> _FRAGMENTO SELECCIONADO_
----------

Todos conocemos la diabetes. Se trata de una enfermedad que se origina porque el páncreas no sintetiza la cantidad suficiente de insulina que el cuerpo necesita. La insulina es la hormona encargada del mantenimiento de los niveles de glucosa, por lo que su insuficiencia deriva en que el organismo tenga un exceso de glucosa en sangre, ya que no es distribuida de la forma adecuada. Seguramente, hayas escuchado hablar de que las personas con diabetes han de prestar especial cuidado a su vista. Pero, ¿sabes por qué y cuáles son las complicaciones visuales son de las más peligrosas para los diabéticos? Se centran en dos: retinopatía diabética y edema macular.

Una de las principales complicaciones que se puede desencadenar en nuestros ojos a consecuencia de la diabetes es la retinopatía, motivada por la alteración en los vasos sanguíneos que nutren la retina. La retina es una membrana que se sitúa en la parte interna del fondo del ojo. Si se producen cambios en estos vasos, también se acaban dando en la retina. En la fase inicial, la retinopatía puede no manifestarse mediante síntomas aparentes, porque se produce en la zona de la retina periférica. Cuando se producen en la mácula, que es por donde vemos, recibe el nombre de edema macular. En ese caso, se pueden producir alteraciones visuales significativas, que pueden llevar a una pérdida de la visión si los vasos se rompen.

----------

> _LOS DATOS_
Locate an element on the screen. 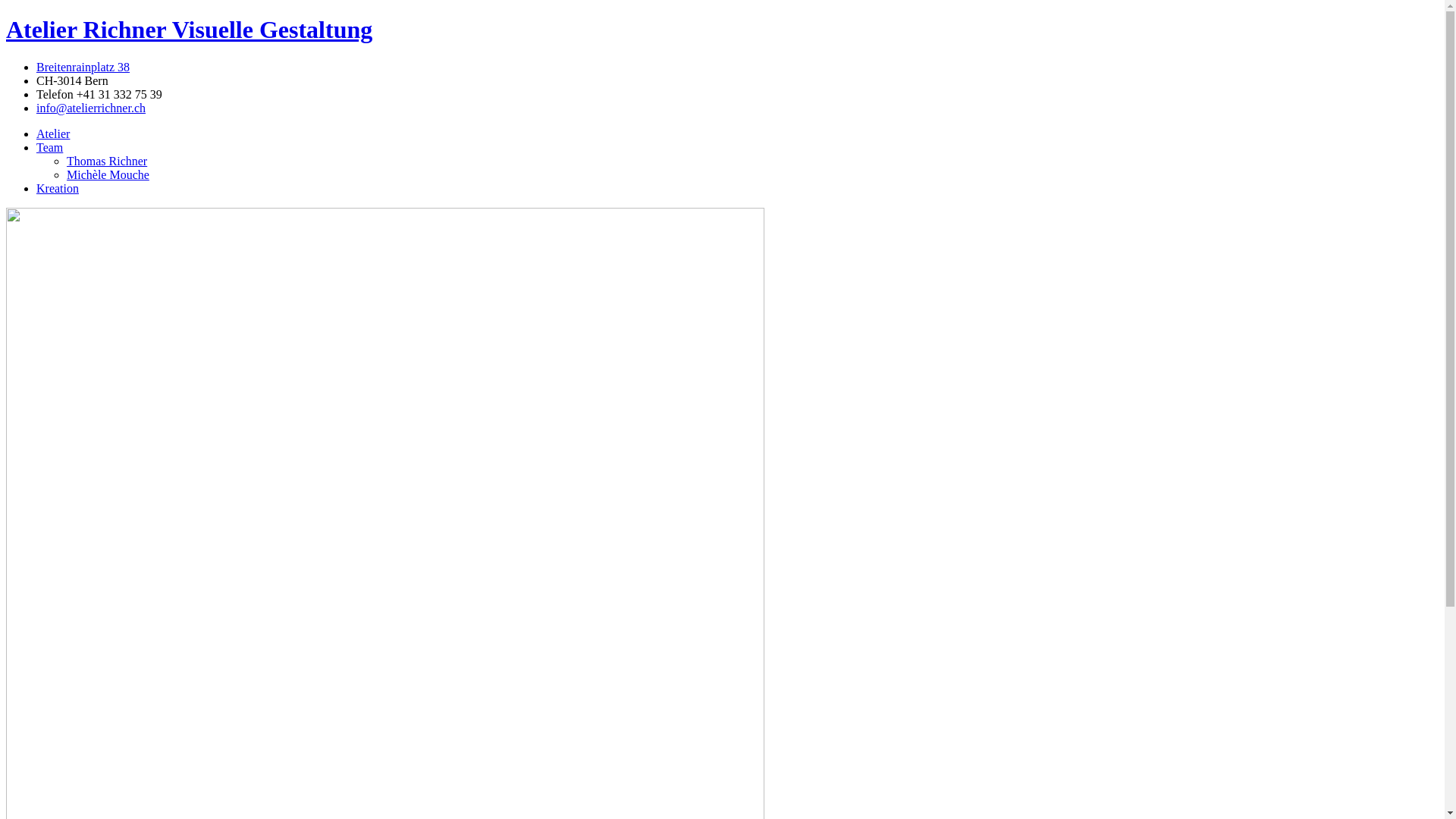 This screenshot has height=819, width=1456. 'Atelier' is located at coordinates (53, 133).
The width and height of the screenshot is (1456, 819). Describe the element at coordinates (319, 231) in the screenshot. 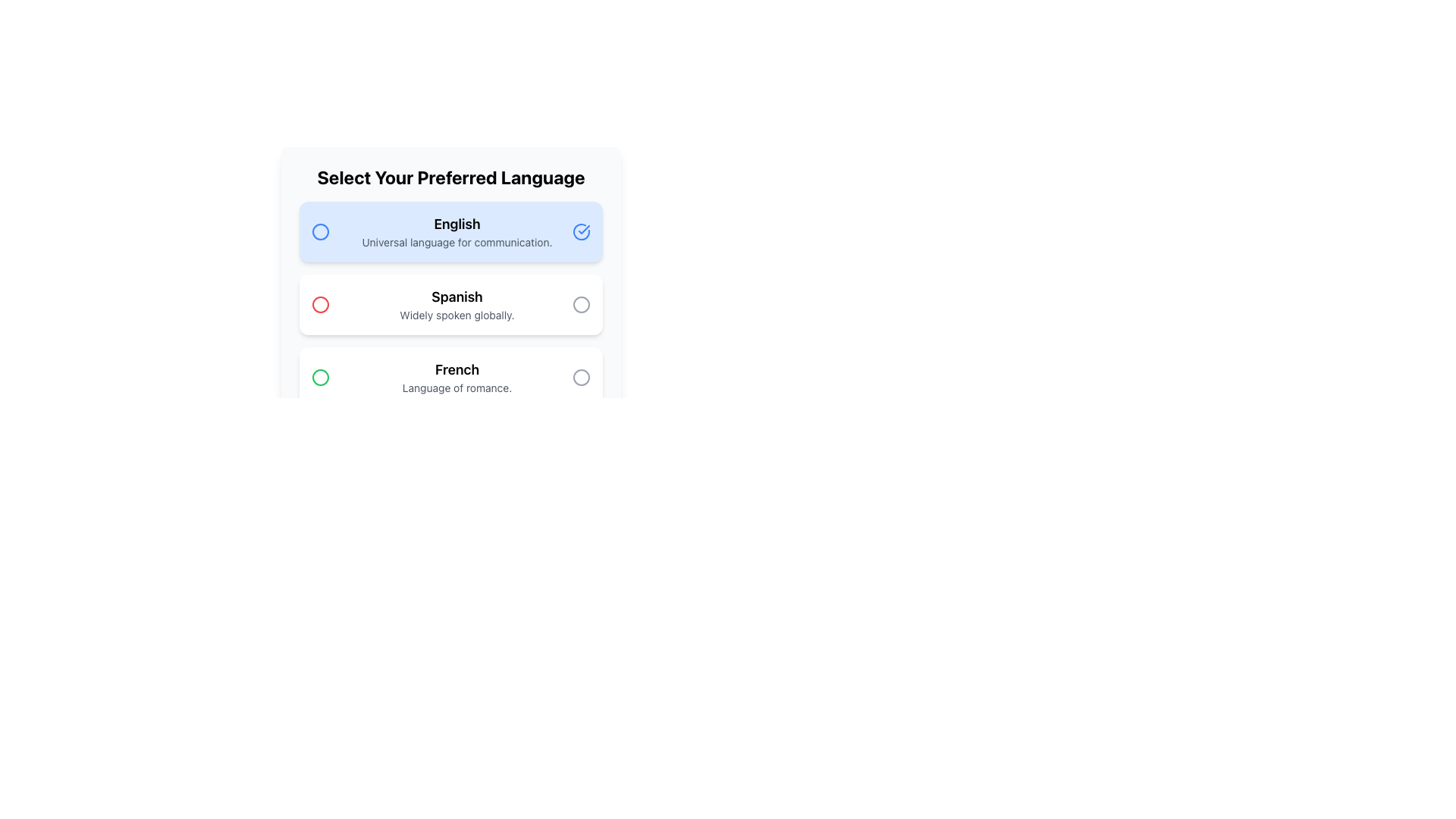

I see `the blue circular radio button located at the top-left corner of the 'English' language selection panel` at that location.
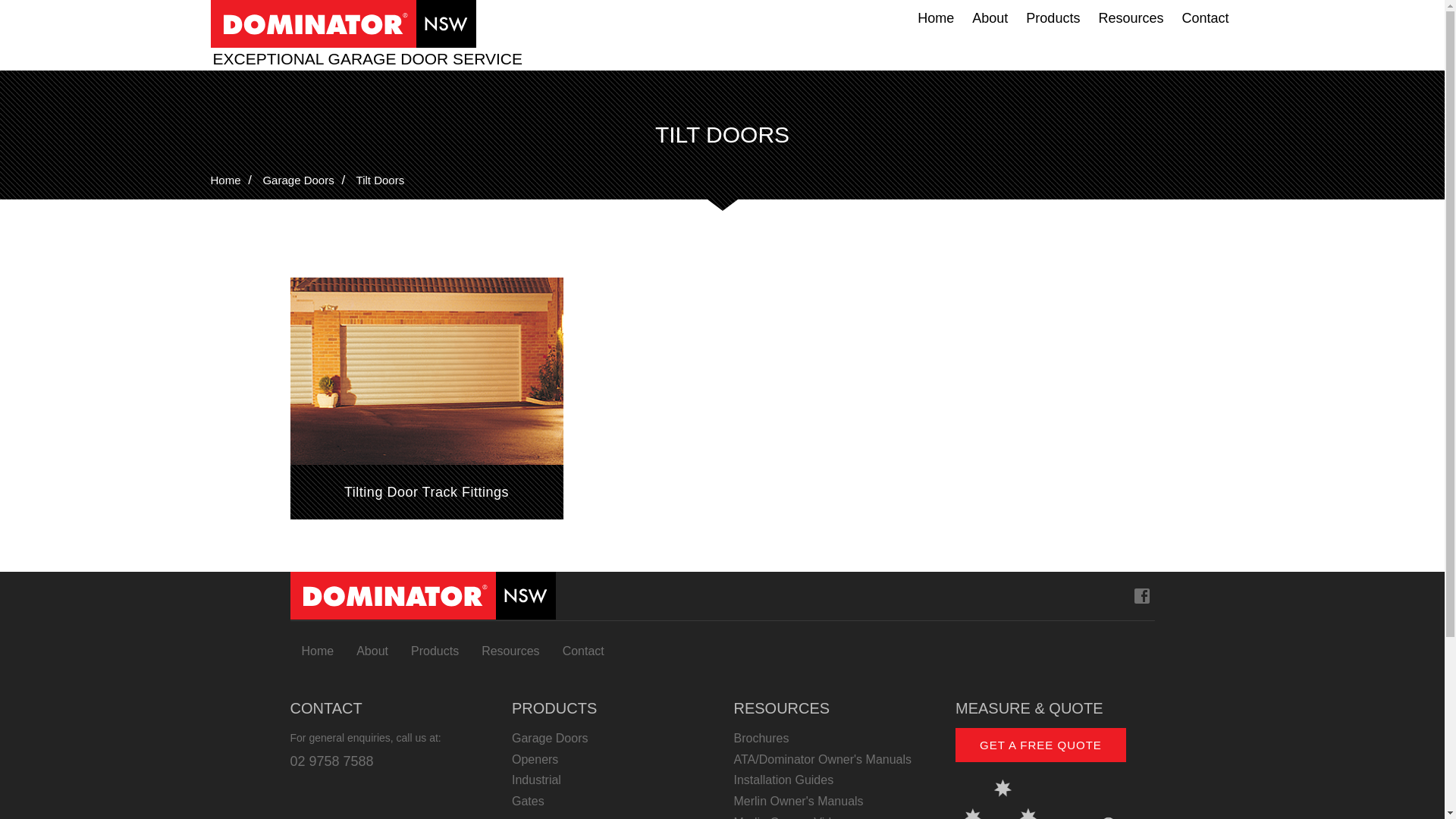 Image resolution: width=1456 pixels, height=819 pixels. Describe the element at coordinates (611, 800) in the screenshot. I see `'Gates'` at that location.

----------

> _EJERCICIOS_
**1)** Devuelve, sin cambiar nada, el tramo del fragmento sobre la diabetes y la vista que empieza con las palabras "Una de las principales" y acaba con "vasos se rompen.".
**2)** Según el fragmento sobre la diabetes y la vista, ¿son ciertas estas afirmaciones? (a) La retina es una membrana situada en la parte interna del fondo del ojo. (b) En su fase inicial, la retinopatía siempre produce síntomas evidentes. (c) La insulina es la hormona que mantiene los niveles de glucosa. Responde sí o no a cada una y cita las palabras del fragmento que lo deciden.

> _SOLUCIONES_
**1)**
Una de las principales complicaciones que se puede desencadenar en nuestros ojos a consecuencia de la diabetes es la retinopatía, motivada por la alteración en los vasos sanguíneos que nutren la retina. La retina es una membrana que se sitúa en la parte interna del fondo del ojo. Si se producen cambios en estos vasos, también se acaban dando en la retina. En la fase inicial, la retinopatía puede no manifestarse mediante síntomas aparentes, porque se produce en la zona de la retina periférica. Cuando se producen en la mácula, que es por donde vemos, recibe el nombre de edema macular. En ese caso, se pueden producir alteraciones visuales significativas, que pueden llevar a una pérdida de la visión si los vasos se rompen.

**2)**
(a) Sí: "La retina es una membrana que se sitúa en la parte interna del fondo del ojo."
(b) No: "En la fase inicial, la retinopatía puede no manifestarse mediante síntomas aparentes".
(c) Sí: "La insulina es la hormona encargada del mantenimiento de los niveles de glucosa".